Question

A cricket player catches a ball of mass 120 g moving with 25 m/s speed. If the catching process is completed in 0.1 s then the magnitude of force exerted by the ball on the hand of player will be (in SI unit):

• A. 24
• B. 12
• C. 25
• D. 30

Answer 1

The Correct Option is D

Given: - Mass of the ball: \( m = 120 \, \text{g} = 0.12 \, \text{kg} \) - Initial speed of the ball: \( v = 25 \, \text{m/s} \) - Time taken to catch the ball: \( t = 0.1 \, \text{s} \) - Final speed of the ball: \( v_f = 0 \, \text{m/s} \) (since the ball is caught and comes to rest)

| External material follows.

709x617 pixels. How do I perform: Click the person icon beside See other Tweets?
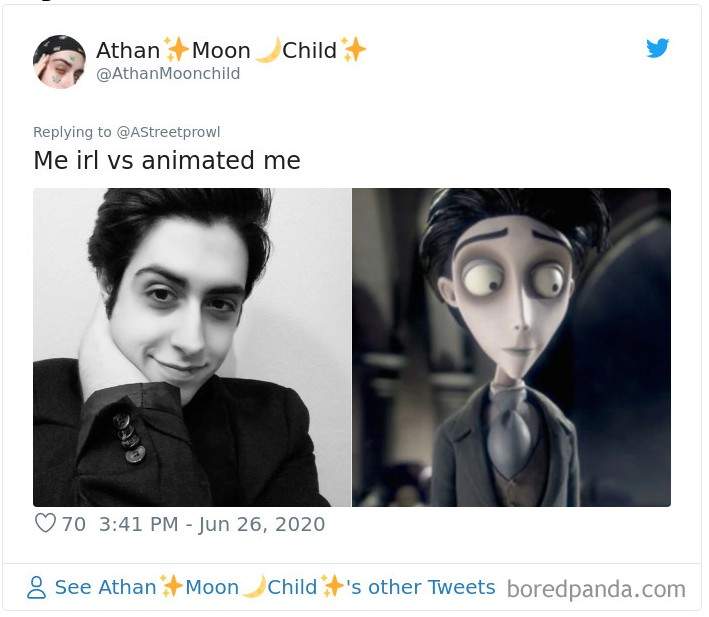36,587
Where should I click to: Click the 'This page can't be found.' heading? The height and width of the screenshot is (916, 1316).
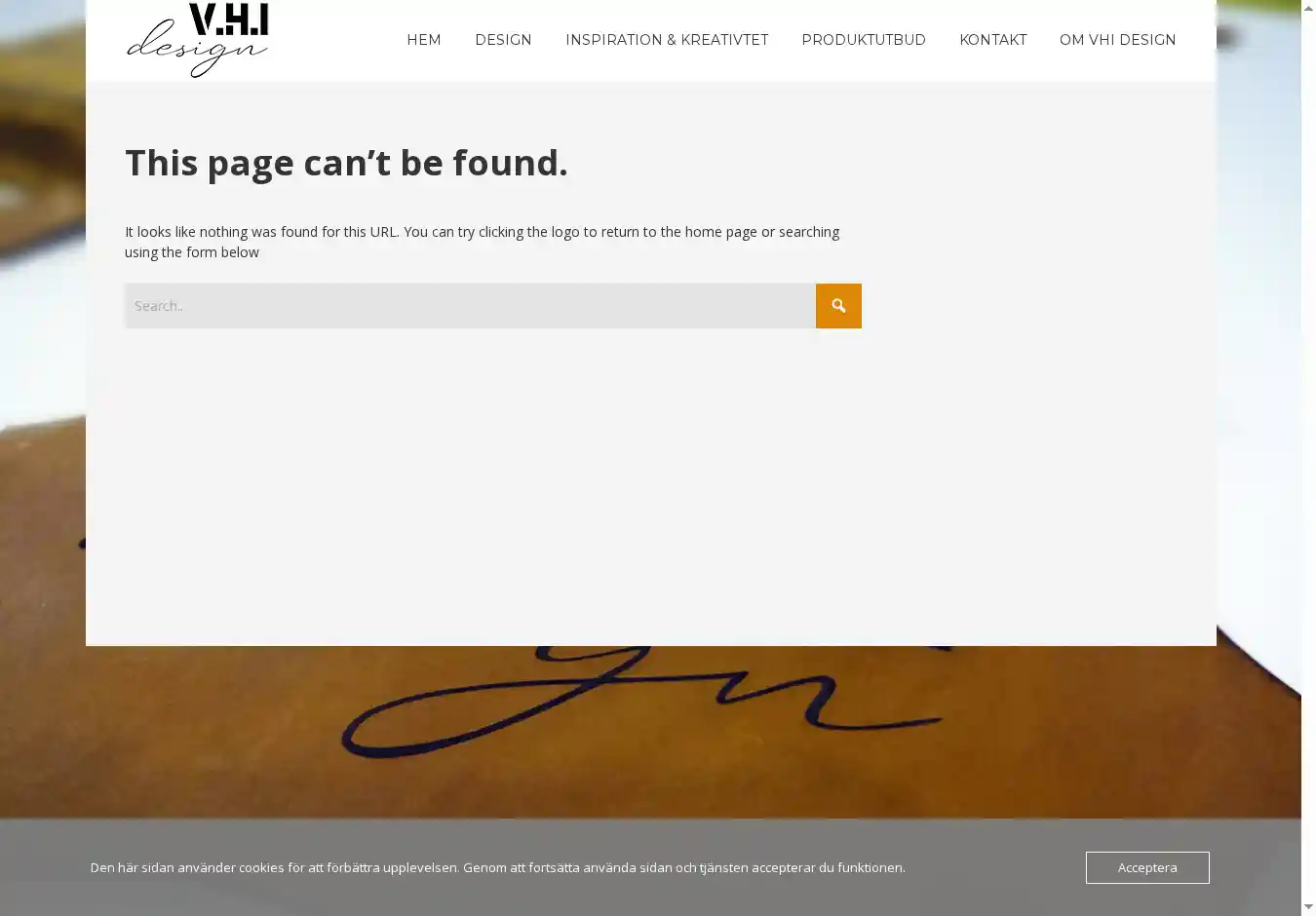coord(346,163)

Step 1: Calculating the Change in Momentum

The change in momentum (\( \Delta p \)) of the ball is given by:

\[ \Delta p = m \cdot (v_f - v) \]

Substituting the given values:

\[ \Delta p = 0.12 \cdot (0 - 25) \, \text{kg} \cdot \text{m/s} \] \[ \Delta p = -3 \, \text{kg} \cdot \text{m/s} \]

The negative sign indicates a decrease in momentum.

Step 2: Calculating the Force Exerted

The force exerted by the ball on the hand of the player is given by Newton’s second law:

\[ F = \frac{\Delta p}{t} \]

Substituting the values:

\[ F = \frac{-3}{0.1} \, \text{N} \] \[ F = -30 \, \text{N} \]

The magnitude of the force is:

\[ |F| = 30 \, \text{N} \]

Conclusion:

The magnitude of the force exerted by the ball on the hand of the player is \( 30 \, \text{N} \).